I've been farting around with Jeff Atwood's StackOverflow for a few weeks now as a beta tester.Everything was all well and good until I had to figure out how to use OpenID. I've been watching the development of this shit from the sidelines for a while (well, if reading something about OpenID blah blah blah on TechCrunch and saying, aw, that's cute, then getting back to work counts). I understand the problem that OpenID is trying to solve, but the approach is way too, uh, how to put this, San Francisco.
What I mean to say is that the pathologically-idealist, pedantic approach to universal authentication makes to too hard for users to understand.
A Problem That Doesn't Need Solving
Alright, here's the ideal scenario. I have one set of credentials for everything I use. I can use the same username and password pair for Facebook, my blog, my e-mail, whatever.
We have had a solution to this problem for decades: using the same God damned username and password for every website that needs them. Users will forever continue to do this no matter what cutsie shit Diffie-Hellman key exchange you come up with.
But for the benefit of the doubt, let's try OpenID as a normal user. I am visiting a website that uses OpenID for authentication, and I don't have an OpenID account. OK, how do I get one?
Well, that's easy. Just pick one of these OpenID providers that you trust and head over there!
OK, I pick VeriSign. I've seen their name before with stuff that has to do with security. I went to Verisign's website and entered in all my information. It gave me the name of some website, http://teddziuba.pip.verisignlabs.com/, am I supposed to go to that website to log in to your website?
No, no no. That's the address of the OpenID provider that you're supposed to blah blah a bunch of smart talk that makes me really sound like I know what I'm talking about and make the user feel small for not realizing how fucking awesome this whole scheme is.
See where this is going? This shit is too pedantic, too convoluted, and violates too many preconceived notions of how authentication works.
Instead of trying to figure out your bullshit, a user will just use the same username and password that he uses for everything. Problem solved.
As A Developer
Let's suppose that by way of some miracle, OpenID takes off. There are millions of them who understand just how brilliant and altruistic Brad Fitzpatrick is, and can figure out how to deal with this identity provider nonsense.

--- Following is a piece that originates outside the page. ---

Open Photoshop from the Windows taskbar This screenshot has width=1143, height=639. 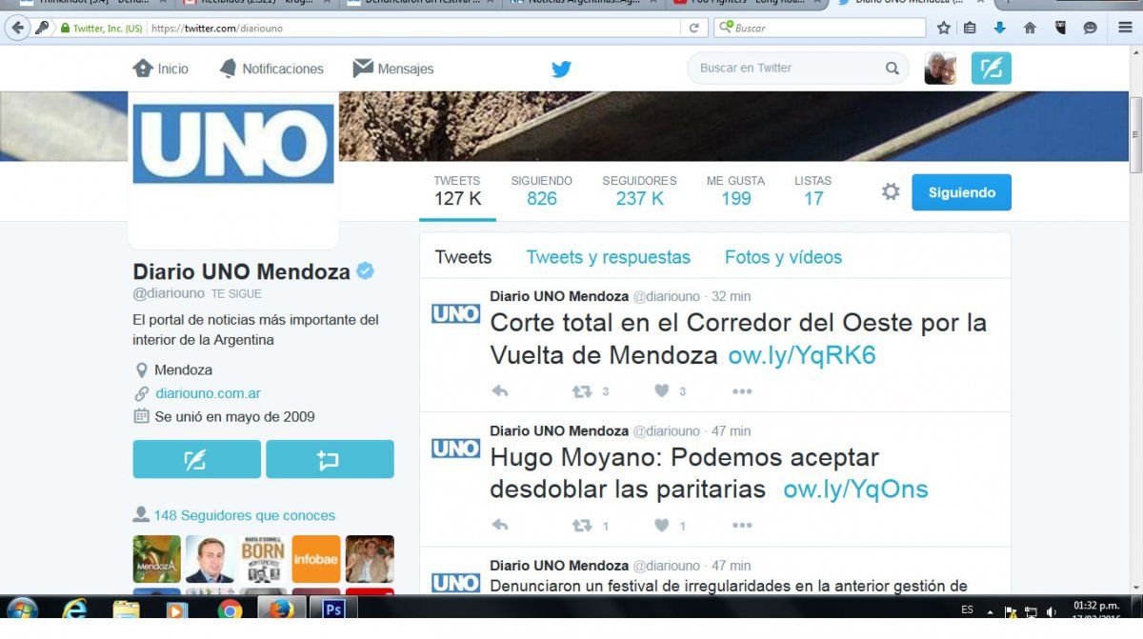(x=333, y=609)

(Side note: but Ted! There are hundreds of millions of OpenID users who have accounts by virtue of having accounts on such-and-such websites! Yes, but how many of them know this? How many of them care? That's what I thought.)
I'm a lazy ass developer. Making a table with usernames and MD5'ed passwords is pretty damned easy. Now I've got to figure out something about attaching OpenIDs to my existing user accounts, gotta do some shit with HTTP given that URL the user is going to use to sign in, probably have to redirect them somewhere off my site if they're not logged in. What a pain in the nuts.
There aren't enough people using OpenID now to make it worth my while. People will be turned away from your website for hundreds of other reasons before it comes down to you supporting OpenID.
tl;dr
OpenID is too idealistic to be useful.